The PiS government claims that Tusk is a representative of German interests in Brussels, and therefore, when the decision to renew Tusk's term was approaching in March 2017, the Polish government tried to persuade other member states not to vote for the Pole. Finally, all 27 EU countries voted in favor of Tusk, with the exception of Poland.
Polish accusations against Germany
For the present Polish government, the adjective “German” has become an insult.
Germans, from being a close ally in Europe, have now become an enemy of Poland, an enemy which -- according to a PiS politician -- created a condominium with Russia over Poland, and it is necessary to release Poland from it.
According to PiS, Germany is responsible for the migration crisis in Europe in 2015, after hurriedly opening up borders for refugees from the Middle East and North Africa.
First of all, for PiS, the EU is a tool of German hegemony, and in fact, all EU institutions are just a cover for German national interests, driven by the European Commission and the European Court of Justice.
The Polish government does not want such a Union.
Since the beginning, it has counted on an alliance with the U.K. to reverse the integration process and return to the Europe of nations, the so-called “Europe of fatherlands”.
But this plan failed because of Brexit.
A strong EU is an obstacle for the PiS government, which -- contrary to European standards -- wants to subordinate the judiciary to political decisions and disagree with, for example, the relocation of migrants within the EU, although this mechanism was agreed on by the previous Polish government.
According to the current Polish government, it is Germany who is responsible for this EU pressure on Poland. Such a message is received by the Poles through public media, also controlled by PiS.

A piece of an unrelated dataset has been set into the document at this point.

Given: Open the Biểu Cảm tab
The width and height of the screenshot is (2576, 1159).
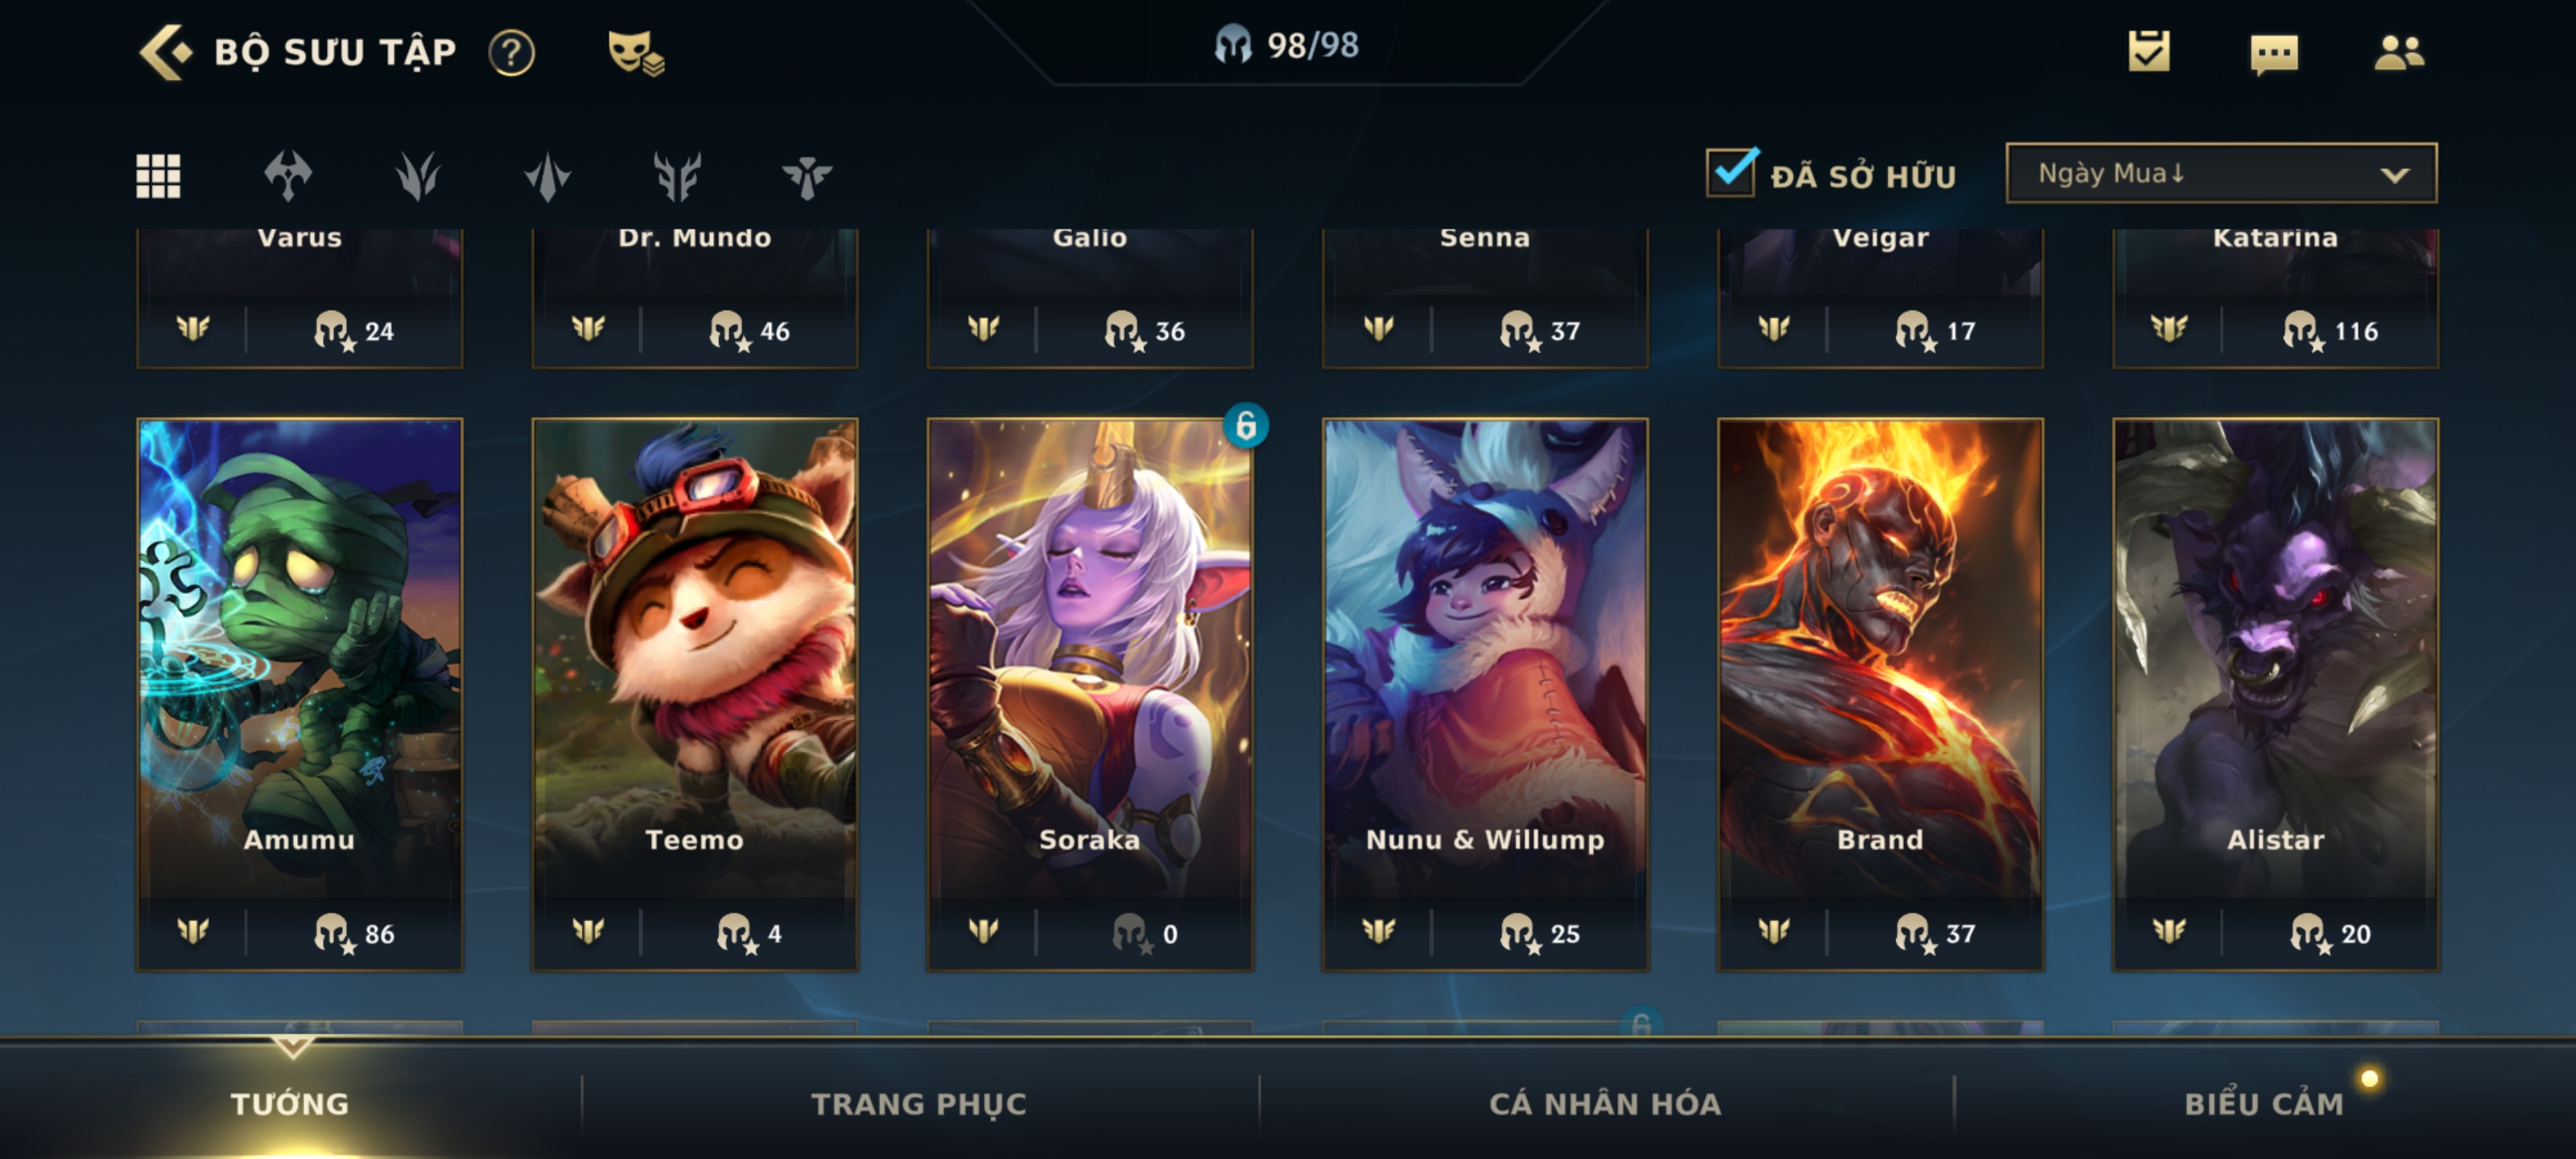Looking at the screenshot, I should coord(2264,1103).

In fact, in the dispute with Germany, the Polish government is primarily concerned with a spectacle for internal politics.
A good example is the case of war reparations. The Polish government demands from Germany six trillion euros in compensation for human and material losses suffered by Poland during the Second World War.
It does not acknowledge the repudiation of reparations by Poland in the 1950s, because it believes that Poland was fully dependent on the Soviet Union at the time.
The case is questionable legally, but first of all there is no suitable international court before which Poland could sue Germany.
Besides, it is known in advance that no reparations will be accepted by the German government because Poland has no instruments to force the Germans to do so.
So why does Poland provoke a conflict with its closest ally in Europe? Not to get money; because it is politically impossible.
This is about creating an image of an external enemy with which it will be possible to deny responsibility for all its own setbacks in the country.
Germany is a perfect fit for this role. Although Polish-German relations have improved dramatically in the past 30 years, the stereotype of the “bad German” is still strong among Poles who are prone to being frightened.
Poland’s only choice
Rebuilding Polish-German relations after the war was a very laborious task, but it is very easy to reverse this process of reconciliation.
Yet this would be the greatest geopolitical folly of Poles. Poland cannot move itself to another part of the world. For hundreds of years it has lain invariably between two powers: Germany and Russia.
Russia, since Vladimir Putin took power, has become an authoritarian, anti-Western country that attacked Ukraine three years ago and is still dreaming of rebuilding its sphere of influence in Eastern Europe.
Poland then has only one option remaining -- Germany: the most peaceful in its own history, understanding the burden of its responsibility for the last war and seeing a key partner in Poland in building an integrated Europe. If Poland rejects an alliance with Germany, it may once again stand alone against Russian power someday in the future.
*Opinions expressed in this article are the author’s own and do not necessarily reflect the editorial policy of Anadolu Agency.